▶ [Exercise objective]:
Pull every line containing "Open" from the listing.

▶ [Data for this task]:
......
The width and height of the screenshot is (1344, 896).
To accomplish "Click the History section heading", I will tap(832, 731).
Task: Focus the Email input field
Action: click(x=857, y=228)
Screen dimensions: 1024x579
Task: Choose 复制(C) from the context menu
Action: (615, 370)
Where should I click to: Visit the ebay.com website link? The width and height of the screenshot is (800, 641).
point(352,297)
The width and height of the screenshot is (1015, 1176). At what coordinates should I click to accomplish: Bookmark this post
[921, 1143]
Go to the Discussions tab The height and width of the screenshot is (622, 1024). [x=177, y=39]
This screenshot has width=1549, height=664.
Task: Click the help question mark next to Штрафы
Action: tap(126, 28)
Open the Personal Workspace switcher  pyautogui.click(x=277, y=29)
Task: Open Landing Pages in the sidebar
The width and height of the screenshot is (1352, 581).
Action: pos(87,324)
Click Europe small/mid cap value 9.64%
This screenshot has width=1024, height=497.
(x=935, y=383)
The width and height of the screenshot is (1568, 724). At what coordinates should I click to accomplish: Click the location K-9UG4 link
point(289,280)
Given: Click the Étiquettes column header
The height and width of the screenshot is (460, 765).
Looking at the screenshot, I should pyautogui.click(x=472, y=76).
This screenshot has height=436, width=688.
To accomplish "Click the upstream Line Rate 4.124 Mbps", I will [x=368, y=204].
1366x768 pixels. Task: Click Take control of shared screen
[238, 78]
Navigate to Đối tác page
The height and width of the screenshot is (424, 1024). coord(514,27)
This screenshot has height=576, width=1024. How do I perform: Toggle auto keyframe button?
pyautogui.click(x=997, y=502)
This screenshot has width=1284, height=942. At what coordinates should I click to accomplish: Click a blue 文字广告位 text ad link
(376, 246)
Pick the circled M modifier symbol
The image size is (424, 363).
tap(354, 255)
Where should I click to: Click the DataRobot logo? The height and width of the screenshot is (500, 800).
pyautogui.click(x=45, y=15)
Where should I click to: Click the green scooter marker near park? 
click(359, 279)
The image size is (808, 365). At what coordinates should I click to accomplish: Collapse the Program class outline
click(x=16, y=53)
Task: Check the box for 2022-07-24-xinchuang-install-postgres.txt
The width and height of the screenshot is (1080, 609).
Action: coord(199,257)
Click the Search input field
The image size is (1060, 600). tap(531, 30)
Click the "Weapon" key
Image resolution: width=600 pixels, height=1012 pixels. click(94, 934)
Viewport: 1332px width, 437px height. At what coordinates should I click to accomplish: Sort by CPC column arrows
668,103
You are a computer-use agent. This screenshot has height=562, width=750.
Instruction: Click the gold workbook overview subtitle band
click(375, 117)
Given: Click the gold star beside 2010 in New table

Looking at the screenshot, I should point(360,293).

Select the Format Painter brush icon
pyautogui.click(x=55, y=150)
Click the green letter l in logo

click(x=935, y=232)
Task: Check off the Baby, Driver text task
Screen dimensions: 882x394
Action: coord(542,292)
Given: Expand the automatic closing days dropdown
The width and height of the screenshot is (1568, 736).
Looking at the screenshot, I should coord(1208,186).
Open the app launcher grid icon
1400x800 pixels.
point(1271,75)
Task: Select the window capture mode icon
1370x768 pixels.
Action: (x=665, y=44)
......
▶ [Your response]:
Open the Personal Workspace switcher  pyautogui.click(x=277, y=29)
Task: Open Landing Pages in the sidebar
Open the app launcher grid icon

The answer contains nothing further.